Zilnik integrou a corrente que ficou conhecida como a “vaga negra” do cinema jugoslavo, em finais dos anos 60, de que também fazia parte por exemplo Dusan Makavejev, que não tardaria a emigrar e a construir o grosso da sua obra no estrangeiro. Mal recebidos pelo regime (e “vaga negra” era originalmente uma expressão depreciativa), acusados de “propagar o derrotismo” e “desintegrar as forças progressivas da sociedade”, os filmes da “vaga negra”, e os de Zilnik em particular, são hoje um extraordinário documento sobre a vida no campo e nas cidades jugoslavas, de trabalhadores e de estudantes, na viragem dos anos 60 para os anos 70.

No ciclo, há uma sessão que reúne as primeiras curtas-metragens de Zilnik, todas feitas entre 1967 e 1971 (dia 29, às 15h30), e que constituem uma espécie de fundamento da sua atitude de questionamento da clivagem entre as promessas ideológicas do regime socialista e os seus efeitos práticos - há, por exemplo, essa raridade que é um filme, Os Desempregados, sobre o desemprego num regime socialista. E noutro dos filmes dessa sessão, Filme Negro, olhar sobre os sem-abrigo de Novi Sad em 1971, lança-se um dos procedimentos típicos do cinema de Zilnik, a roçar a performance ou o happening: a criação de uma situação (no caso, a recolha, pelo próprio realizador, de um grupo de sem-abrigos que alberga em sua casa) que não é apenas uma “situação de cinema”, tem um impacto mais imediato e directamente verificável – e que pode ser paradoxal e absurdo, como acontece em Tito Entre os Sérvios Pela Segunda Vez, um filme de 1994, estava a guerra jugoslava a estalar, em que Zilnik põe um sósia do Marechal Tito a caminhar pelas ruas de Belgrado e regista os diálogos entre ele e os transeuntes.
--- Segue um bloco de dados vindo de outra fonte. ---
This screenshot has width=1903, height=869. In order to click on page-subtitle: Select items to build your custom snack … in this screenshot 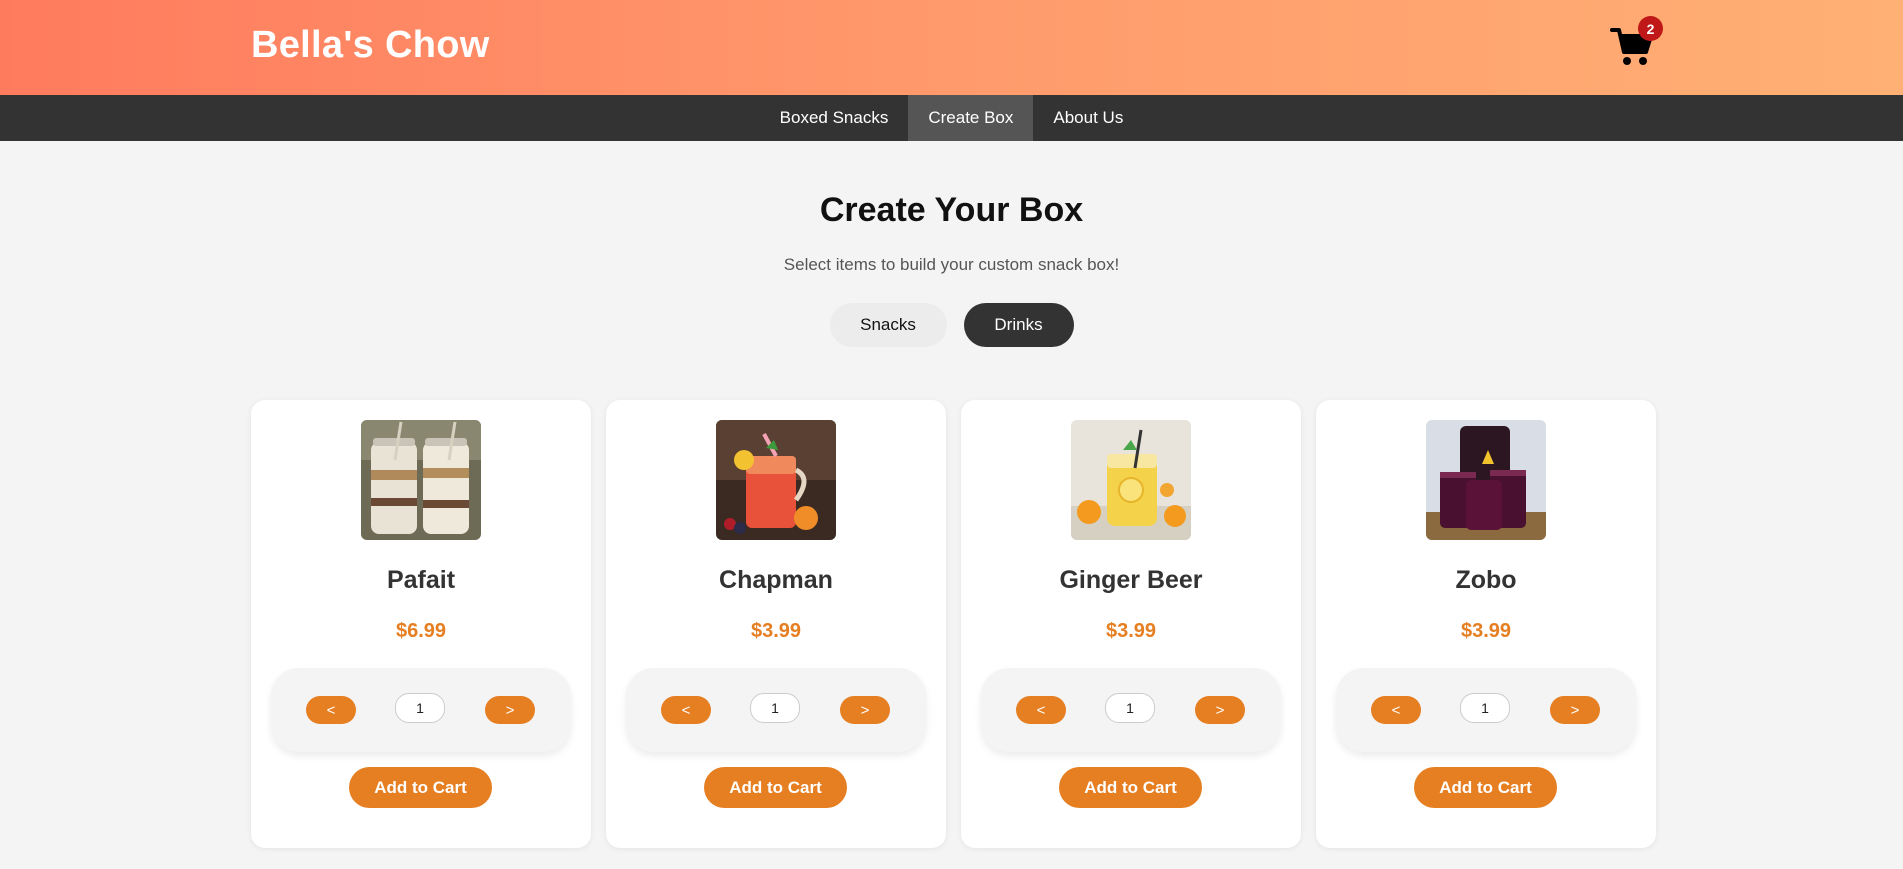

Se Zilnik deixou alguma marca na Alemanha Federal (os filmes, feitos em 75/76, que directamente evocam a questão do terrorismo em pleno apogeu Baader-Meinhoff, e que terão sido uma influência para A Terceira Geração de Fassbinder – hoje às 15h30 e dia 26 às 18h30) é essa reflexão “localizada”, regional, que avulta na sua obra. Regional, sem perder a medida das suas ligações, geográficas e políticas, ao resto da Europa, nem as suas consequências históricas: em Uma Mulher, Um Século (hoje, 18h30) é a condição historicamente nevrálgica dos Balcãs, ao longo do século XX, que está em foco; e em A Velha Escola do Capitalismo, um filme de 2009 (hoje, 21h30, e dia 27, 18h30), verificam-se, na sequência de vários filmes de Zilnik que documentam o tempo da transição da Sérvia para o pós-comunismo, os efeitos de choque causados – por exemplo nas condições e relações laborais – da adopção de um modelo económico capitalista. O paraíso, no cinema de Zilnik, não está em lado nenhum, a realidade e a sua força impõe-se sempre.